I told JW matter of factly that my hero was Isaac the son who peacefully obeyed the orders of a father that was willing to kill him to curry the favour of a power that he believed in. I called Abraham a power monger and got enraged by the act of pretending that his own wife was his sister to save his skin.
JW was much troubled when I asked what the difference was in actuality between Abraham and a ritual murderer that would slaughter his child for some believed powers.
“I passed through that question on my way to this great Faith, keep walking,” he calmly assured me. The Israelites as a chosen nation were also another worrisome encounter for me. I failed to understand them and told JW so. It defeated my spirit that the very people who saw God attack Pharaoh with Ten Plagues, they who saw the Red Sea open up for them to cross, they whose tummies were filled with Manna from Heaven, why were they so disloyal.

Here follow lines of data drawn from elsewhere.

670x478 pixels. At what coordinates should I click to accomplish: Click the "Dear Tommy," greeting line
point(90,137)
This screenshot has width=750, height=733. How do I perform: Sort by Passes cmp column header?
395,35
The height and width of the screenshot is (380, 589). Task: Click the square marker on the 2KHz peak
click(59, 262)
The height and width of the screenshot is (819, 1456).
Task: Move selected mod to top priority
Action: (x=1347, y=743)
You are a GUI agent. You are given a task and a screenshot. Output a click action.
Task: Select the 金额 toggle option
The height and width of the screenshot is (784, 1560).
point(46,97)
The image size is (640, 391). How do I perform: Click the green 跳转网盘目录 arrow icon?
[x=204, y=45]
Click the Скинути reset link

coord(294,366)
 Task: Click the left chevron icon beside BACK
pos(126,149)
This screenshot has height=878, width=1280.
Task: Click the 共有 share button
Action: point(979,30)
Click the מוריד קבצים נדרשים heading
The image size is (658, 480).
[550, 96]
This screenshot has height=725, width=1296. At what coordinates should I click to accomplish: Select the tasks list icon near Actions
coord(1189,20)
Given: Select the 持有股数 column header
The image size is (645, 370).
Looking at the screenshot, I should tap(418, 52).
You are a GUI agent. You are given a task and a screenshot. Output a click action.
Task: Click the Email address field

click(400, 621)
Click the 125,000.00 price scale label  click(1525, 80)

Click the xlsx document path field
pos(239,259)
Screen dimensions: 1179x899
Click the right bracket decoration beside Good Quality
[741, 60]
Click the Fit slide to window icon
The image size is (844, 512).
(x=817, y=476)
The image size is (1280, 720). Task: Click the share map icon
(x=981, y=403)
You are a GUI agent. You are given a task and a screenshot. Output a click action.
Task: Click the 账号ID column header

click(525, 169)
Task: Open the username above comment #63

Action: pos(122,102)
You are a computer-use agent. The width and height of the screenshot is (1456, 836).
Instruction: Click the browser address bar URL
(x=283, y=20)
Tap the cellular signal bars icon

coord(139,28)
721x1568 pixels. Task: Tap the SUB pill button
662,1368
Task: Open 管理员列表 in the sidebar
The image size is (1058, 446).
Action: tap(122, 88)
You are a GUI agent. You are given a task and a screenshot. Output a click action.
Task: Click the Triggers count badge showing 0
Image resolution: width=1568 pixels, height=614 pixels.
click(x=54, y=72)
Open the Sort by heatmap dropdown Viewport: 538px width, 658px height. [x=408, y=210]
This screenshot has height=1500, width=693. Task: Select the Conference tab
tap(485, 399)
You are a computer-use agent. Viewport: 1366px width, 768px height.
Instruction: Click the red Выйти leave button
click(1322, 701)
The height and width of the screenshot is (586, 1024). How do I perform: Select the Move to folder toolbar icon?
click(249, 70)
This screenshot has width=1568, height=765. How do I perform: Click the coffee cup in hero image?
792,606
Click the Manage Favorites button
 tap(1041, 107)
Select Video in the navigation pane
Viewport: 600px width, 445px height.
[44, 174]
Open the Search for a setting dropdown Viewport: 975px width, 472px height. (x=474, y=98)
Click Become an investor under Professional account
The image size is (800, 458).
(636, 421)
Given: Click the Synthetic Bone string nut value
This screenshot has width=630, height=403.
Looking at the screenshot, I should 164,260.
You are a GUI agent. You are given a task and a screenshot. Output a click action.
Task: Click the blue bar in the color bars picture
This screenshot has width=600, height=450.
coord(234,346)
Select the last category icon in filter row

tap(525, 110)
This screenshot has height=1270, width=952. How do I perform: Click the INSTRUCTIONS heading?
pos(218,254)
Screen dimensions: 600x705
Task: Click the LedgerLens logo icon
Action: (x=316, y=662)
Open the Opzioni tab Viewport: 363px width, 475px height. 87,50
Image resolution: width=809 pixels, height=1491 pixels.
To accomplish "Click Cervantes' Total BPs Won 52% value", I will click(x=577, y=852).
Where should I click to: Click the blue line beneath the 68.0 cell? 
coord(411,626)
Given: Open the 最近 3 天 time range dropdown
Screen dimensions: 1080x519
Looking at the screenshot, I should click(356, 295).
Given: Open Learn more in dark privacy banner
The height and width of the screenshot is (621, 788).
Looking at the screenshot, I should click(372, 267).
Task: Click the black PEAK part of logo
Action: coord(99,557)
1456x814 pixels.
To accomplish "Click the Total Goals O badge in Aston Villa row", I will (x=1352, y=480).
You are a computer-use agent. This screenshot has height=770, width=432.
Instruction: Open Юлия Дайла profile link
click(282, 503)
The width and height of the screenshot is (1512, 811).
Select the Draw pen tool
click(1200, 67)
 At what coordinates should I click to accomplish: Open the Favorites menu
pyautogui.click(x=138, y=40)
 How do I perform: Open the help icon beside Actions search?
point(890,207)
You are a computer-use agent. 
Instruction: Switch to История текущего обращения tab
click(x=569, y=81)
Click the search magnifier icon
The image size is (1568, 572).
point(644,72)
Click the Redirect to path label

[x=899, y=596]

Soon after crossing the sea they built idols that they began to worship and some of them confronted Moses the great deliverer asking him to let them return to Egypt. I had no iota of doubt that if God had chosen the people of Siganda that brought me up and showed them that much favour they were never going to be that ungrateful. The villagers that I knew were not even going to hand over the Son of Man to his enemies that nailed him on the cross. What was the Almighty doing choosing such a difficult, unhappy and thankless people I asked JW?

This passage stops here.